WORK TO COMPLETE.
The answer should match the records character for character.

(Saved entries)
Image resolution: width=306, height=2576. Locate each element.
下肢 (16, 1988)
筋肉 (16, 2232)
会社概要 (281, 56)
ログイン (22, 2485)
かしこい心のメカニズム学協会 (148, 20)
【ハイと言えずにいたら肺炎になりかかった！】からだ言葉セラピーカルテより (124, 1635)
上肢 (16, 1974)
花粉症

RESPONSE TO THE EXERCISE.
Image resolution: width=306, height=2576. Locate each element.
下肢 (16, 1988)
筋肉 (16, 2232)
会社概要 (281, 56)
ログイン (22, 2485)
かしこい心のメカニズム学協会 (148, 20)
【ハイと言えずにいたら肺炎になりかかった！】からだ言葉セラピーカルテより (124, 1635)
上肢 (16, 1974)
花粉症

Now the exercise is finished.